Vier op vijf deeltijdse werknemers zijn vrouwen. Vrouwen doen minder betaalde arbeid dan mannen en daarin is de convergentie doorheen de tijd slechts beperkt.
Een groot deel van de vrouwen van niet-Europese afkomst is niet actief op de arbeidsmarkt. Voor hen is de genderkloof groter dan gemiddeld.
Het onderwijsniveau is een belangrijke indicator voor arbeidsmarktparticipatie. De genderkloof in de werkgelegenheidsgraad is driemaal groter bij kortgeschoolden dan bij hoogopgeleiden. Opmerkelijk genoeg vinden vrouwen met een gemiddeld hoger opleidingsniveau dan mannen sneller een eerste baan, maar dat voordeel verdwijnt als ze kinderen krijgen en komt ook later in hun carrière niet meer terug.
Samenwonen met kinderen vergroot de genderkloof. Moeders onderbreken vaker dan vaders hun carrière om gezinstaken op zich te nemen. Ze verminderen daarom ook vaker hun werkuren, en kiezen sneller voor een job die meer flexibiliteit biedt of dichter bij huis is.
De combinatie van bovenstaande kenmerken (niet-Europese origine, laag opleidingsniveau en kinderlast) benadeelt vrouwen nog meer.
Sociale normen en discriminatie blijven de genderkloof beïnvloeden
Sociale normen beïnvloeden de gezinsbeslissingen over arbeidsmarktparticipatie. De manier waarop mannen en vrouwen betaald en onbetaald werk verdelen, weerspiegelt de traditionele rolverdeling binnen koppels: vrouwen doen minder betaalde arbeid, maar besteden meer tijd aan het huishouden en het opvoeden van de kinderen dan mannen.
Discriminatie doet zich eerder voor bij het verdere verloop van de carrière dan bij de aanwerving. Vrouwen krijgen minder snel promotie of extralegale voordelen en hebben minder kans om de hoogste niveaus van de hiërarchie te bereiken.

» OPDRACHTEN:
1. Hoeveel keer groter is volgens het tekstfragment de genderkloof in de werkgelegenheidsgraad bij kortgeschoolden dan bij hoogopgeleiden?
2. Geef het deel van het tekstfragment woordelijk opnieuw weer, beginnend bij "De combinatie van" en doorlopend tot en met "hiërarchie te bereiken.".

» AANGELEVERDE ITEMS:
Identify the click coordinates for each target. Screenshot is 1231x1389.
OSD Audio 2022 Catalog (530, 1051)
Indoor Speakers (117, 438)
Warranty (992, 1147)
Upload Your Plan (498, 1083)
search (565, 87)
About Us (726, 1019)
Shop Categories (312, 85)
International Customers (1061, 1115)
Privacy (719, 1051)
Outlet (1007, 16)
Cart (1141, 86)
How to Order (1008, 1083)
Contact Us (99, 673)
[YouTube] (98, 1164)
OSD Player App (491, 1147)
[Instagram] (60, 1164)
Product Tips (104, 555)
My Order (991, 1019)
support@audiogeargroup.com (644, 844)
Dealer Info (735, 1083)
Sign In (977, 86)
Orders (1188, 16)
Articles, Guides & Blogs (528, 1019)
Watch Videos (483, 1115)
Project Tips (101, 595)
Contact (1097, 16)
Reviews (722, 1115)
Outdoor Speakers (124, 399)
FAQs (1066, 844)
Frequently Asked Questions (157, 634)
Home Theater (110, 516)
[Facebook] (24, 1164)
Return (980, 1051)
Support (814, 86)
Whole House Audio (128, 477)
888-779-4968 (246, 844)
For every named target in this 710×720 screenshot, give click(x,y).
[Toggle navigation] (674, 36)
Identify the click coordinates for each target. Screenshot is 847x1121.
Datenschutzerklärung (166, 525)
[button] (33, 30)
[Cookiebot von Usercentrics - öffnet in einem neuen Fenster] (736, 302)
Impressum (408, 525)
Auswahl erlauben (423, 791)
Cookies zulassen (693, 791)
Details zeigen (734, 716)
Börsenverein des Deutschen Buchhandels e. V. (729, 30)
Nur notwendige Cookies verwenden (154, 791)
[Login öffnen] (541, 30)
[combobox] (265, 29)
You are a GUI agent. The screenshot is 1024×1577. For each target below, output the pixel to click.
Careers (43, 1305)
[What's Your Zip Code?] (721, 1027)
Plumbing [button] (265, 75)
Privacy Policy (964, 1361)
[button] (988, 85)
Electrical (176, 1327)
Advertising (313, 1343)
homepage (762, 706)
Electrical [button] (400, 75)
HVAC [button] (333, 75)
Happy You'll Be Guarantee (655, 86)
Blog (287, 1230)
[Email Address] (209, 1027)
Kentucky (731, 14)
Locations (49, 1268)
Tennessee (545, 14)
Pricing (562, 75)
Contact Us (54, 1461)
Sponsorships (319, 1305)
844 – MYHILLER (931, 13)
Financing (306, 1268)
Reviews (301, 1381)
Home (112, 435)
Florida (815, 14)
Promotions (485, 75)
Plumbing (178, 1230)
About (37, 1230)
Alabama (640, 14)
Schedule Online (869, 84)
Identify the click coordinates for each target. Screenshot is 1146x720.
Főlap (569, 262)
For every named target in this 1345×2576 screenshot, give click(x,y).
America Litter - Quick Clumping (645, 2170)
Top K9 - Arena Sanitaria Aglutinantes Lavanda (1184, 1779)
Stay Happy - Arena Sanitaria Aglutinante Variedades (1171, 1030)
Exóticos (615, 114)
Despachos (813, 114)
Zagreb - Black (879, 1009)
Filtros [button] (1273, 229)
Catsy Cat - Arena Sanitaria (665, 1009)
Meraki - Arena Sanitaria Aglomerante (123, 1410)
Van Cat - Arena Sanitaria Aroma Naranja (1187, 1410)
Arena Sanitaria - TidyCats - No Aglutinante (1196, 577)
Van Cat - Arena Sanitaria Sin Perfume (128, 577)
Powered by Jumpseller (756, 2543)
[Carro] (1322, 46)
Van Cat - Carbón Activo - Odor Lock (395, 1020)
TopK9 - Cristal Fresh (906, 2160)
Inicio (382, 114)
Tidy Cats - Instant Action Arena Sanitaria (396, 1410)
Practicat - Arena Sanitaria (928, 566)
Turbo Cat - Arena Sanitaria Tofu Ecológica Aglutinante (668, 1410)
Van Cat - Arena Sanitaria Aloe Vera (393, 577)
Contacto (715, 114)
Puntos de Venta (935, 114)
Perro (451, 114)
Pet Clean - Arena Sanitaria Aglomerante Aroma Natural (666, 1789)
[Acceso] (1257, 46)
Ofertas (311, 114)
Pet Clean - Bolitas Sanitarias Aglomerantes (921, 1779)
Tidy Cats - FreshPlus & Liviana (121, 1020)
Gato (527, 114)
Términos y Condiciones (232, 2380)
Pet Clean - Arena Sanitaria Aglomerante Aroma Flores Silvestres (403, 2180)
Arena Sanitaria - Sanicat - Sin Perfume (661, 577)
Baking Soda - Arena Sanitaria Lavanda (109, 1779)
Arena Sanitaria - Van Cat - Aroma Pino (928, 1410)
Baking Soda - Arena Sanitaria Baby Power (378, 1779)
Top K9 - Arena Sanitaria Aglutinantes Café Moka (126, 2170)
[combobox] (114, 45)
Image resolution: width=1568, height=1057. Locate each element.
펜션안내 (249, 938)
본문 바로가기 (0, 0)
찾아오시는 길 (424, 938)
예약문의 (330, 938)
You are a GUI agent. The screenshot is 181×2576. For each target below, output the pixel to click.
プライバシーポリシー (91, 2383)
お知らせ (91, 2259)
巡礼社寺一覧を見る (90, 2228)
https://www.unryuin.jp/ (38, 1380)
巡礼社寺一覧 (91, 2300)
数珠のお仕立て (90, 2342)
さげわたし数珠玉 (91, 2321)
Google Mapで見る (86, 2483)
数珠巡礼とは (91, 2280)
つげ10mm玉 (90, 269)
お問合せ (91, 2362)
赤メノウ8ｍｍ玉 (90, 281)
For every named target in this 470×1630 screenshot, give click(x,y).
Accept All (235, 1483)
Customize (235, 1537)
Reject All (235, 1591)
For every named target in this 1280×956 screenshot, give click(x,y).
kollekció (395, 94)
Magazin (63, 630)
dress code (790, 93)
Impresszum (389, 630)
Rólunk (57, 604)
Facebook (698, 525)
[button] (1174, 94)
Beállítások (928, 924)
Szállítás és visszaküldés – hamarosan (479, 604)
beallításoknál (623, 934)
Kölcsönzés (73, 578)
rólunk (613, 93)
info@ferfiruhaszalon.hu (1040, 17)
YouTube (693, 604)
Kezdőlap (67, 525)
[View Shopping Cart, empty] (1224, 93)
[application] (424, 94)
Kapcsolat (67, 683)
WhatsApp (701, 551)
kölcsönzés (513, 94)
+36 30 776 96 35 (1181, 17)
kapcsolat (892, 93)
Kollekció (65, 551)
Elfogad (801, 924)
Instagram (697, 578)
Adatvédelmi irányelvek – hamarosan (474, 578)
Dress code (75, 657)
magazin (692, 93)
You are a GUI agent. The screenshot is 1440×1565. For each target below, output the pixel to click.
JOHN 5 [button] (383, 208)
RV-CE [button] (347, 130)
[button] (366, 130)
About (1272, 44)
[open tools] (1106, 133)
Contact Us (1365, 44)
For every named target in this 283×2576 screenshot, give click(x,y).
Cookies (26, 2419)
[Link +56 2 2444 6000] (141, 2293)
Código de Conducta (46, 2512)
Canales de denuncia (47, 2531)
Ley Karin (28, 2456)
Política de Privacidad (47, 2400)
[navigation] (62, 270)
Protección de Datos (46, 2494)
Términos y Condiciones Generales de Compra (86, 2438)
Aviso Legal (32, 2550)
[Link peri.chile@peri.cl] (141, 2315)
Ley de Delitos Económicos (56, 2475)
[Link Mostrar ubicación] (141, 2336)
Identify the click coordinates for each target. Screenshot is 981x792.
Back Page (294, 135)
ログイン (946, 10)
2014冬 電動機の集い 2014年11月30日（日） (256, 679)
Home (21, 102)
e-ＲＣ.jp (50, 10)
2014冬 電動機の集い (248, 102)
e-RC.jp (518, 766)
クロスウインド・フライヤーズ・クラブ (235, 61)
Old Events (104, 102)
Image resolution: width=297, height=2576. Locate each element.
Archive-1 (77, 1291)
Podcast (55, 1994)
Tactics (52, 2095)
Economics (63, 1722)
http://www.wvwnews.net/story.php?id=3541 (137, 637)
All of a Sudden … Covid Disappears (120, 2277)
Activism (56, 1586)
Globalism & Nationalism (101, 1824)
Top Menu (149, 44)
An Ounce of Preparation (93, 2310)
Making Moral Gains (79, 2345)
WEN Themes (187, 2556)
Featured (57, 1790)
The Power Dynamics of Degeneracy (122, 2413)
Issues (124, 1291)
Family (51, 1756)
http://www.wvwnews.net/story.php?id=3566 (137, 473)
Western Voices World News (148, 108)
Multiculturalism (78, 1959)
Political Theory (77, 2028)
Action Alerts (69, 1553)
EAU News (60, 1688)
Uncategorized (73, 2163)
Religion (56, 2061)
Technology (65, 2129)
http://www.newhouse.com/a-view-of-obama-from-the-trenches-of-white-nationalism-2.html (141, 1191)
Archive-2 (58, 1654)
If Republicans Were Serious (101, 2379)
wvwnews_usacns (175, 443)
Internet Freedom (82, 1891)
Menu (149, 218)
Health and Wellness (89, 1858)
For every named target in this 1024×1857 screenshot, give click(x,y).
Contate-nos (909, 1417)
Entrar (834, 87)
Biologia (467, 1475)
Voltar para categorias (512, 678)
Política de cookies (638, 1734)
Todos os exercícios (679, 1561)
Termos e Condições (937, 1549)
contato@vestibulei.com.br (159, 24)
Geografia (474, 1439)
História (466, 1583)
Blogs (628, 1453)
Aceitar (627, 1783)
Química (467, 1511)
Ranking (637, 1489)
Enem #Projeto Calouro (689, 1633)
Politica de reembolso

» ANTWOORDEN PER OPDRACHT:
1. Driemaal groter.

2.
De combinatie van bovenstaande kenmerken (niet-Europese origine, laag opleidingsniveau en kinderlast) benadeelt vrouwen nog meer.
Sociale normen en discriminatie blijven de genderkloof beïnvloeden
Sociale normen beïnvloeden de gezinsbeslissingen over arbeidsmarktparticipatie. De manier waarop mannen en vrouwen betaald en onbetaald werk verdelen, weerspiegelt de traditionele rolverdeling binnen koppels: vrouwen doen minder betaalde arbeid, maar besteden meer tijd aan het huishouden en het opvoeden van de kinderen dan mannen.
Discriminatie doet zich eerder voor bij het verdere verloop van de carrière dan bij de aanwerving. Vrouwen krijgen minder snel promotie of extralegale voordelen en hebben minder kans om de hoogste niveaus van de hiërarchie te bereiken.